→ EXTRACTED DATA:
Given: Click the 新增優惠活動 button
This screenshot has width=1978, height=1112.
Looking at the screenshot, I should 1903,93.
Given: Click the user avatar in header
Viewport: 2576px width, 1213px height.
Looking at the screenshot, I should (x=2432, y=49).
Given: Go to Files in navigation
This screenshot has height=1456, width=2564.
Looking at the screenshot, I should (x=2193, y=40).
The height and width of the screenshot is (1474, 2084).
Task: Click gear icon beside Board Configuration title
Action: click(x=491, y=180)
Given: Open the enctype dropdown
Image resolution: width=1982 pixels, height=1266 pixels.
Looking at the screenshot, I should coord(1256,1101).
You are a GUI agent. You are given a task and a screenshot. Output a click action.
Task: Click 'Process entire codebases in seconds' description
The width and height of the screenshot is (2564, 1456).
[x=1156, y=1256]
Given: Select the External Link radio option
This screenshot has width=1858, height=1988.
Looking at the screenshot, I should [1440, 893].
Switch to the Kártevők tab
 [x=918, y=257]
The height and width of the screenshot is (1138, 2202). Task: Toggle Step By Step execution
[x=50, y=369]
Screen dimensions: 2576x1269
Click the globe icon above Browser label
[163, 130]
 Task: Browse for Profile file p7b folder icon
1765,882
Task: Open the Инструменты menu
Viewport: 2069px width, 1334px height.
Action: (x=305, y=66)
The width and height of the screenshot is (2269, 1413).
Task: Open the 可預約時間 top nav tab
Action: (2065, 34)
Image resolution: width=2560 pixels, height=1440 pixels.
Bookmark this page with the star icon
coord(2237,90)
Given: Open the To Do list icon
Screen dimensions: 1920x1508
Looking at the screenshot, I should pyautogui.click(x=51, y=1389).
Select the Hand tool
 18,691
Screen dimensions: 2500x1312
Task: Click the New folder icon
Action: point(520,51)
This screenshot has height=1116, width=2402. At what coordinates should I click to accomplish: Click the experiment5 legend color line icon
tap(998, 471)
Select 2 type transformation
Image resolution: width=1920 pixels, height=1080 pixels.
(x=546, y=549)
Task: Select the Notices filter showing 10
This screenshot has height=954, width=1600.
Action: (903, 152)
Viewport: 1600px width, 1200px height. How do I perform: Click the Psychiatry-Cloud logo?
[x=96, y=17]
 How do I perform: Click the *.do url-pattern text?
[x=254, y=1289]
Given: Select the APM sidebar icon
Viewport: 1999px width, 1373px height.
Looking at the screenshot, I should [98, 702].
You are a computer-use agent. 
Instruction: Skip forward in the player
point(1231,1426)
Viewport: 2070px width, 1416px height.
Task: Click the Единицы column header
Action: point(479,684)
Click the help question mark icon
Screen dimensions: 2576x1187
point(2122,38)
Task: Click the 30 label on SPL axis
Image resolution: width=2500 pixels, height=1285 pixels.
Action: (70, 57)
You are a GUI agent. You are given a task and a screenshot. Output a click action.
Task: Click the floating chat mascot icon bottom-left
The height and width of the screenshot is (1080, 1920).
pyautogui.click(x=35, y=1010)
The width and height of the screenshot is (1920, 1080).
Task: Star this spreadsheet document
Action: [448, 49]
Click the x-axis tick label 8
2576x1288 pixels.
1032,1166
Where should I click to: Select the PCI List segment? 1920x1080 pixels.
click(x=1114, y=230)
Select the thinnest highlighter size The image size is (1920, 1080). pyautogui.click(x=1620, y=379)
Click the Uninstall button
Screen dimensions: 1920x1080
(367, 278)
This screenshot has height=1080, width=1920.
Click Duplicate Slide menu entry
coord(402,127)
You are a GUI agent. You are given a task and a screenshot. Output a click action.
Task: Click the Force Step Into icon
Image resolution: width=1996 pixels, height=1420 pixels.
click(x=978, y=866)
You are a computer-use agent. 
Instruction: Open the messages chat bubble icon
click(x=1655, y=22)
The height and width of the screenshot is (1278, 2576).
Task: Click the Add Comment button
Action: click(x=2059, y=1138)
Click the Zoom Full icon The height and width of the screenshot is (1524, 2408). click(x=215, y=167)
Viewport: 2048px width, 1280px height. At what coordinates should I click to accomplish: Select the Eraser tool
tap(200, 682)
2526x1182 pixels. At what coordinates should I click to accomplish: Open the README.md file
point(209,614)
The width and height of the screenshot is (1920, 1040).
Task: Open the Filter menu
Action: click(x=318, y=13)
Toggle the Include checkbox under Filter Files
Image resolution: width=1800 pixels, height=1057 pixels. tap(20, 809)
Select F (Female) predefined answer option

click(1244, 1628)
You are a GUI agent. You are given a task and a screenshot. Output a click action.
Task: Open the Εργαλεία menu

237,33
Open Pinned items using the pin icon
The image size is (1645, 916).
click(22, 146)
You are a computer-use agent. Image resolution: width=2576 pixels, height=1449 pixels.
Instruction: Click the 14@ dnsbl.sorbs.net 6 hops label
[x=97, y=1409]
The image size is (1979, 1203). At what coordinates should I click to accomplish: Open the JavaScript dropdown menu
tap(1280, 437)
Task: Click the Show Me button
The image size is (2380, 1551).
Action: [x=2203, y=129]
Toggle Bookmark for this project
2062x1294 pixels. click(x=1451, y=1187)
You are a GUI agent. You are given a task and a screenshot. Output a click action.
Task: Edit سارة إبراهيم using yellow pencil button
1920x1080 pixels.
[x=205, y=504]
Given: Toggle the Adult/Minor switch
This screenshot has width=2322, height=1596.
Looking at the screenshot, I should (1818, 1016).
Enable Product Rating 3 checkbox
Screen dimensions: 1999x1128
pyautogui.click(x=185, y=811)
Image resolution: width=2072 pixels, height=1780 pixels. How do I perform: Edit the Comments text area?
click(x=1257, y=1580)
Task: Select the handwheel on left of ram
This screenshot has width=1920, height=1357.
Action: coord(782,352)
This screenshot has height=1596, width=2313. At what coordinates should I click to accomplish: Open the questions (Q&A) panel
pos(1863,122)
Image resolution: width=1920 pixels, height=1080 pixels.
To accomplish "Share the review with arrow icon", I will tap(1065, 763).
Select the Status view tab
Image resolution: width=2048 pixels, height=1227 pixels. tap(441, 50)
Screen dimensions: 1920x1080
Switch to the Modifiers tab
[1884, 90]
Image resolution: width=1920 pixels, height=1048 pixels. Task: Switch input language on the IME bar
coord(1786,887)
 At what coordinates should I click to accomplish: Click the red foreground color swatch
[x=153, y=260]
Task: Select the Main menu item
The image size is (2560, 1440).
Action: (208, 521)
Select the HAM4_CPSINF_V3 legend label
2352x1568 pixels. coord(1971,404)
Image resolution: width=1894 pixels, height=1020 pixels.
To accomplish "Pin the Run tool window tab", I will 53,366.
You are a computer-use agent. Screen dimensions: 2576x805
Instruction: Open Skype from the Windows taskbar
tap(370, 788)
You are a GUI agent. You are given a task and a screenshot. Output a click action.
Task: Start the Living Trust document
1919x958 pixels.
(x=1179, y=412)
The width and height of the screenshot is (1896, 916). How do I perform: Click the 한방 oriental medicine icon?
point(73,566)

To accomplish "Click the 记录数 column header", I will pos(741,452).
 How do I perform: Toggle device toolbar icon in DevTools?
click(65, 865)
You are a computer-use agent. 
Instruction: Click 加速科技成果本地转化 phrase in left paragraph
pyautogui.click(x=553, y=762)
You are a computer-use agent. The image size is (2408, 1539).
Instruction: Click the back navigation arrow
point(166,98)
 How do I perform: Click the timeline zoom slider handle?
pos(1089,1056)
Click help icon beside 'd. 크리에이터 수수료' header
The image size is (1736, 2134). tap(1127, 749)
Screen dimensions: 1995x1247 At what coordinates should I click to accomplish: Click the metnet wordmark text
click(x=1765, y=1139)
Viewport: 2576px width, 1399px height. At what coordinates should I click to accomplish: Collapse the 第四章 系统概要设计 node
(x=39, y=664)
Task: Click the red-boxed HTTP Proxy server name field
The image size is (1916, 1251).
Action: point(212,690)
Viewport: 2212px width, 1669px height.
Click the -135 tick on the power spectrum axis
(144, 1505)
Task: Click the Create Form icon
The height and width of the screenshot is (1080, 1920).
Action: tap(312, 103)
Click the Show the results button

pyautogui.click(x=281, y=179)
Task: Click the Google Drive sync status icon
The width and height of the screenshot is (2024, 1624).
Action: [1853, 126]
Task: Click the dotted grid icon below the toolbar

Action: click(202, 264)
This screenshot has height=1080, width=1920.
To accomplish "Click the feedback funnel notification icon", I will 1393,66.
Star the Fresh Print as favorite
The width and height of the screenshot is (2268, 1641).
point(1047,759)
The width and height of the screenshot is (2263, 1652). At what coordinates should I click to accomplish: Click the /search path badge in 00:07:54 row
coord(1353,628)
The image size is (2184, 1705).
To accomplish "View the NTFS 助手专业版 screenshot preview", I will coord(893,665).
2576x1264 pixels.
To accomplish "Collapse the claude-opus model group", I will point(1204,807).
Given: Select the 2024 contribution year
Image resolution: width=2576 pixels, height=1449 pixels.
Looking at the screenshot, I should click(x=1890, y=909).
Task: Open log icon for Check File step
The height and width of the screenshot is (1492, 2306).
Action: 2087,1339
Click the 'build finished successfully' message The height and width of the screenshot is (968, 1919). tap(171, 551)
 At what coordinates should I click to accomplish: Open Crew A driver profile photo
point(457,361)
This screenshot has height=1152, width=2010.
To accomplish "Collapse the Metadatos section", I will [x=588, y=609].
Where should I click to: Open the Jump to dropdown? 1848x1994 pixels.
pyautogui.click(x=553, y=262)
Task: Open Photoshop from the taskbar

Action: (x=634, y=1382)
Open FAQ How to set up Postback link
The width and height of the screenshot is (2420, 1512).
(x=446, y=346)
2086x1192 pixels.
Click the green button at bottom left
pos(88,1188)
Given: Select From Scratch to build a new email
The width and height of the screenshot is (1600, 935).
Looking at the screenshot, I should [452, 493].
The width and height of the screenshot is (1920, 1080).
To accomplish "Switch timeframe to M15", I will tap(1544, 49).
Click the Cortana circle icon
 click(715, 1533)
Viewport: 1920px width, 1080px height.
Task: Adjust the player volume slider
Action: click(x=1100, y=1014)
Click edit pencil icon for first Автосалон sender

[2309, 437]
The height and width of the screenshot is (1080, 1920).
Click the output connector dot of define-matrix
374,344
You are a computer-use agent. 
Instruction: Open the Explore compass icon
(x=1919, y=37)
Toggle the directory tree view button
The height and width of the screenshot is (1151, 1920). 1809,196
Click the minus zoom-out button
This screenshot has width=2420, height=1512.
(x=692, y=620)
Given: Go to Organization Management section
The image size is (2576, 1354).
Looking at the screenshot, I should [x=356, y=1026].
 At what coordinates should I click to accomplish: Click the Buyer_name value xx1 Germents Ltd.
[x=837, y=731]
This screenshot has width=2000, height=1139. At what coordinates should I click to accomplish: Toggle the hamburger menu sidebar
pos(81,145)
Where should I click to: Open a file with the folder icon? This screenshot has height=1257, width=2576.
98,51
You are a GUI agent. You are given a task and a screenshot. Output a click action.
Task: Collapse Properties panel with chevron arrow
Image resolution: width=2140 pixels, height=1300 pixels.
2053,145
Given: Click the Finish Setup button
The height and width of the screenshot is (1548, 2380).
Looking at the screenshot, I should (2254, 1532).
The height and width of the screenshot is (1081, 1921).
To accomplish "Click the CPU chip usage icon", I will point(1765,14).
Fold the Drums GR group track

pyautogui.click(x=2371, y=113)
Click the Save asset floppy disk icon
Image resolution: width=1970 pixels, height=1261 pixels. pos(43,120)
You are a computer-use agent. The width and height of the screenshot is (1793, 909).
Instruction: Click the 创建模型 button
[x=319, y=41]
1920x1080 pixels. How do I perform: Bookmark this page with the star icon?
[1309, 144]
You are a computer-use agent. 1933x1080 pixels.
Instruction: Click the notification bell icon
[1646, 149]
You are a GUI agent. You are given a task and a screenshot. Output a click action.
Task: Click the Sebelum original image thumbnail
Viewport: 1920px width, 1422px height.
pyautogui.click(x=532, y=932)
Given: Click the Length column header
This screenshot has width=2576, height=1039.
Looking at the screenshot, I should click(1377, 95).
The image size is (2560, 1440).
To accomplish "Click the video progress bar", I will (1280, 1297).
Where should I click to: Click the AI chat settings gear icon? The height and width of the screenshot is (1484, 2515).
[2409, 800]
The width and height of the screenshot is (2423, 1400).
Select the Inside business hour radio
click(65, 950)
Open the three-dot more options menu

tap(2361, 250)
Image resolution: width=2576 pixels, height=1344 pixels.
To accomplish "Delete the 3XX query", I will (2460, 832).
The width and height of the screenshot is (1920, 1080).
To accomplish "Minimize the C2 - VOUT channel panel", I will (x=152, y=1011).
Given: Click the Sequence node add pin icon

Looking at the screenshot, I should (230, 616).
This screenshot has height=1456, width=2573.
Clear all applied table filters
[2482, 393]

→ WORK ORDER: From the material above, gather all lines that include the string "build" and copy them.

→ RESULT FOR THIS TASK:
Click the 'build finished successfully' message The height and width of the screenshot is (968, 1919). tap(171, 551)
Given: Select From Scratch to build a new email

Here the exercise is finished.